Thursday, January 6, 2011

Nerd Fail

My not-so-big confession about living with an MIT alum is that I am always conflicted between teasing him for being such a nerd and fighting feelings of inferiority for not being a nerd on nearly the same level. Example:
Perhaps you remember the story about my iPod blaster breaking ~5 seconds after I plugged it into the 240W outlet. Whoops. After telling Marvin of this sadness, he took it from me and told me that he’d fix it. A few weeks later, I saw parts of it lying on his bed. It looked impressive. I asked him how it was going.

“Oh yeah…I’m not sure I’m going to be able to fix this…I think my ammeter might be broken.”

External response: “You brought an ammeter with you from the US? …

Internal response: “That’s so cool! I can’t believe he has such confidence about fixing this! I can’t believe he thought ahead to bring an ammeter to Rwanda! I totally wish I thought it was fun to play with ammeters – then I might have similarly been heavily recruited by Goldman to work on their electronic trading systems! Marvin’s so cool!”

External response cont’d: … Nerd.”

Sometimes it’s too difficult for me to hide my jealousy or, rather, my competing nerdiness.
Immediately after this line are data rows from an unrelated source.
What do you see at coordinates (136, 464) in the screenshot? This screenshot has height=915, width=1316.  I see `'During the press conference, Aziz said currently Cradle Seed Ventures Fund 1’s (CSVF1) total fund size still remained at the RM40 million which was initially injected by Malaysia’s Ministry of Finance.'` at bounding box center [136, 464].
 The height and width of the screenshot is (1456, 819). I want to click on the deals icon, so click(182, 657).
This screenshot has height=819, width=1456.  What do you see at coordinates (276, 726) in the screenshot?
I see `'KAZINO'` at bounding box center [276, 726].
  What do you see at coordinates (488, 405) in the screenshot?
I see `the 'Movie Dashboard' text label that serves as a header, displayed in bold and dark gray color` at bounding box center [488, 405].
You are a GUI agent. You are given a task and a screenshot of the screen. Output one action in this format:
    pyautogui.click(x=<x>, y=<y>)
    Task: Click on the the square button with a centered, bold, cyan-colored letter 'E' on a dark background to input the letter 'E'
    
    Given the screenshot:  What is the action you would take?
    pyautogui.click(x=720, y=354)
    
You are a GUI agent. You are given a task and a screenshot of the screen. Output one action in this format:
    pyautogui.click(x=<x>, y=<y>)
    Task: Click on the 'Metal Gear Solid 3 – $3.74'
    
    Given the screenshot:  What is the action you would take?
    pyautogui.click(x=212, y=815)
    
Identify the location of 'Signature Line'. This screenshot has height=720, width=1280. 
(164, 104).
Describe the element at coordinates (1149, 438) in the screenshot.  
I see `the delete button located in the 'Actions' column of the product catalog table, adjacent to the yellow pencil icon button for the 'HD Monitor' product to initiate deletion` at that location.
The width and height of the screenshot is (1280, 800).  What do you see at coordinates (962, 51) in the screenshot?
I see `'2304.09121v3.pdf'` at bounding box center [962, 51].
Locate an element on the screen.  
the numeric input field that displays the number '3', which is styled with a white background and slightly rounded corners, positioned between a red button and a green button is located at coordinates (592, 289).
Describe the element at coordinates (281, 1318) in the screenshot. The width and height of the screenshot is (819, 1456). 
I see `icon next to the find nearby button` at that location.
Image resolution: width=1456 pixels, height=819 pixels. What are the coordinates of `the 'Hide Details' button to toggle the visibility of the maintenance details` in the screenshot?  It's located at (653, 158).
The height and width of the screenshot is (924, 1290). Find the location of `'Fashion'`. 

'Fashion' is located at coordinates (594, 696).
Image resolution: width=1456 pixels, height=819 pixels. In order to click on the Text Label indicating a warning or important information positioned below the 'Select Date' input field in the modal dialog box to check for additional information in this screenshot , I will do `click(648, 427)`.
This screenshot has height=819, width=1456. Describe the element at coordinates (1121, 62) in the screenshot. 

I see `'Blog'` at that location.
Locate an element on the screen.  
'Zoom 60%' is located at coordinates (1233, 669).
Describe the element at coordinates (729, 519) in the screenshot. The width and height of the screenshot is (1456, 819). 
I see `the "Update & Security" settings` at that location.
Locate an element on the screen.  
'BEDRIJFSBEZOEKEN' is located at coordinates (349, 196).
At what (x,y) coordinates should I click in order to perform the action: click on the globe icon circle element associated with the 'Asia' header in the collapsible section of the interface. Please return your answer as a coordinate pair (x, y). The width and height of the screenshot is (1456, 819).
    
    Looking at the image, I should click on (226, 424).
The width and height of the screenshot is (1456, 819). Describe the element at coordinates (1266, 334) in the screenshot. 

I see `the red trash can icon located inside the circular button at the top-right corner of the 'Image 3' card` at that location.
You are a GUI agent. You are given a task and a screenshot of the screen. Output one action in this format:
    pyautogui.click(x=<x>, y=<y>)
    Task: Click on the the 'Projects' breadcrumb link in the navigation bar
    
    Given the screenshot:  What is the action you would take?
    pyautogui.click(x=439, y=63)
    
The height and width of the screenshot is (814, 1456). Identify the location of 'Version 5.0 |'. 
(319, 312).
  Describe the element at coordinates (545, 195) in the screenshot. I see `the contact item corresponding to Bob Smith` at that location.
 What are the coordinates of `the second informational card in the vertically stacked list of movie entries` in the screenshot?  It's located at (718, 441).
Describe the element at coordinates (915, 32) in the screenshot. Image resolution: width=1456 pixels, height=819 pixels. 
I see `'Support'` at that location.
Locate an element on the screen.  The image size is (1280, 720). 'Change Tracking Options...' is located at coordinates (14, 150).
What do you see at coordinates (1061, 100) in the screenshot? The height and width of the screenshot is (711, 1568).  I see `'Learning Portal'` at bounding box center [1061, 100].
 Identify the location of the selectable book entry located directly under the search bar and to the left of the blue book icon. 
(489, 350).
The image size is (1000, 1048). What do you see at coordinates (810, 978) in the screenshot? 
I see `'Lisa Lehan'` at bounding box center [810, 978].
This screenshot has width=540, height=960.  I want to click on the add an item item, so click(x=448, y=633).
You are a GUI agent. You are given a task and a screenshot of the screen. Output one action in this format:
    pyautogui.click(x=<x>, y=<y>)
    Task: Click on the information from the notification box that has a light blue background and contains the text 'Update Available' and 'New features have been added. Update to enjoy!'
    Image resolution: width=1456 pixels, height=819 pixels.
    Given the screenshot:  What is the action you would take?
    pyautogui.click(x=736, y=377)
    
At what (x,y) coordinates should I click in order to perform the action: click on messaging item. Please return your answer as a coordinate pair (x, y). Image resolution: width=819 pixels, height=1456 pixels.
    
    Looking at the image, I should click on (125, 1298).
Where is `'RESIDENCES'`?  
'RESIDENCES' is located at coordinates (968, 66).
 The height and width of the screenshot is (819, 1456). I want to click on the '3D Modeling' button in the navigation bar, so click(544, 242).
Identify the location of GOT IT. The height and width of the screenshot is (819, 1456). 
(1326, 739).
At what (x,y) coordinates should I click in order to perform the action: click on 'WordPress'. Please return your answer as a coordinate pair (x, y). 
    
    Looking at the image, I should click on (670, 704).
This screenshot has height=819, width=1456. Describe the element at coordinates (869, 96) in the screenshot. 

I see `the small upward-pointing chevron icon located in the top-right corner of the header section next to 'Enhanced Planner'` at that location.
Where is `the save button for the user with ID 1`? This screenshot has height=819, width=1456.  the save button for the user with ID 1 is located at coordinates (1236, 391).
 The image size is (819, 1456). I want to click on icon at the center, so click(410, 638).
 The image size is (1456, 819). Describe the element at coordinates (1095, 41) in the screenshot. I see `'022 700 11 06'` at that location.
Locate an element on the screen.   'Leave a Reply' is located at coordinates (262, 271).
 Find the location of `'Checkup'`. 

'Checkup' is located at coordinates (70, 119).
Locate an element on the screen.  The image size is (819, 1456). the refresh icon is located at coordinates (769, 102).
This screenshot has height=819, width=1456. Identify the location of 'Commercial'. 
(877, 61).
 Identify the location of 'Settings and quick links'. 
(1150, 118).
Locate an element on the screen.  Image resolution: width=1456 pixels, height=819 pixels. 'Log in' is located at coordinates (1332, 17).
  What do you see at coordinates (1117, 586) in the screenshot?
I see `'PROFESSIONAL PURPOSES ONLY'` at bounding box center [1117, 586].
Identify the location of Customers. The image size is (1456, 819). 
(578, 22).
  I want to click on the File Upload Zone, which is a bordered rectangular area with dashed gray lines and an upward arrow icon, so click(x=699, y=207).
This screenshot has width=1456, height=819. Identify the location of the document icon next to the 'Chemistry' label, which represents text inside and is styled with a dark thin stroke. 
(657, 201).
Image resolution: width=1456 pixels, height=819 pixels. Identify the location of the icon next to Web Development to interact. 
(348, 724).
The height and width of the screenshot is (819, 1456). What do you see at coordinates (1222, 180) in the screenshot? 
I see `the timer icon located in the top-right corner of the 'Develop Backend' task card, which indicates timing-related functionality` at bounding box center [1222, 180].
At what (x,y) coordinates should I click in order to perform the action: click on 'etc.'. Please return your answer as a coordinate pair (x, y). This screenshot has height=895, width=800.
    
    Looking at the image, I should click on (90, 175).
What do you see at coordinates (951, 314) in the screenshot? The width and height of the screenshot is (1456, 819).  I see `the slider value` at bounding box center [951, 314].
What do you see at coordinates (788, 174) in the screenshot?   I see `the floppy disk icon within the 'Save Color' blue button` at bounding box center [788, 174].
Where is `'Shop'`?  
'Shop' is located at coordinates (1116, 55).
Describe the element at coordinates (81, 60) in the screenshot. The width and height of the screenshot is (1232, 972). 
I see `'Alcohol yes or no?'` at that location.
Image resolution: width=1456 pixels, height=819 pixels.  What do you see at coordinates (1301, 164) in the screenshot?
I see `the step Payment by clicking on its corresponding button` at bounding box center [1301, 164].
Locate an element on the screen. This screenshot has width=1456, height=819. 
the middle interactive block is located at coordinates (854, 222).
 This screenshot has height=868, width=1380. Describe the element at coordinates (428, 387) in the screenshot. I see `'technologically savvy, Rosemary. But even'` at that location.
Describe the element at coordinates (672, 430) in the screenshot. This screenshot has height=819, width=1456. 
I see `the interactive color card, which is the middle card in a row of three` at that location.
Such as when Marvin starts discussing Macros and I can’t hold back: I just want to learn how to use them, so I start peppering him with questions while the rest of the staff, who got lost at “open Excel”, put their headphones back on.

Most recently, Marvin made a comment about the keyboard set-up that he uses: it’s designed to be more efficient than the standard QWERTY keyboard.

Here’s my moment of nerdiness: I HATE QWERTY keyboards! …and most other people don’t know what they are… (They’re standard keyboards that have “QWERTY” in the left of the top row…look down.) Talk about stupid inefficiencies and conforming to industry standards – did you know that QWERTY keyboards were PURPOSELY MADE TO BE INEFFICIENT? And yet here we are in the age of technology and efficiency…still using the damned things. Literally, they were designed to slow down typists by placing frequently used letters in awkward locations because typists were typing too quickly and kept on jamming up the type-writers. (On that topic…I also hate using 2 spaces between sentences, because that practice was initiated for the same reason.)

Back to the office…

So when Marvin mentioned his more efficient way of typing, I was quite ecstatic…even though this was obviously another example of how my JV nerdiness (knowledge of how inefficient QWERTY keyboards are) compares with his Varsity nerdiness (installing a more efficient keyboard on his computer to address the inefficiencies of the QWERTY keyboard). While everybody else passed us the judging looks that are usually associated with our conversations about decision trees and HTML script (check out www.wwhps.org – my newest pride is the “Our Model” section), I scrambled over to Marvin’s workspace (consists of 4 computers) to learn how to download this magical keyboard onto my computer.

Oversight: Despite being designed to be inherently more efficient, my new keyboard (the “Dvorak” – as compared to Marvin’s “Colemak” keyboard, which is designed to be more efficient for programmers who use symbol keys more frequently) forces me to write at about 10wpm because surprise-surprise I haven’t been using it for 10 years and don’t naturally know where the keys are. (Although it is a little fun to guess, based on how frequently the letter is used, where it should be on the keyboard – especially given that I didn’t re-label the keys when I made the switch.) Compare this with trying to pick up a new language, whose grammar rules make more sense than the crazy rules in English, in a day – expecting it to be natural because the language is supposedly easier. Yeah…I’m pretty stupid.

I struggled through one night of typing lessons, a few painful g-chat conversations, and one page of the 25 page Annual Report before giving up, giving in, and making the switch back to QWERTY.

Today, Marvin asked me how my Dvorak was going.

“Yeah…” I told him, “…I’m back to QWERTY…It was just kind of hard to make the switch when I had so much work to do.”

“Oh,” he said, “yeah…well I did do it while working 90+ hours a week at Goldman, but I guess I understand.”

Obviously, there was only one response for me to fall back on at this point: “Nerd.”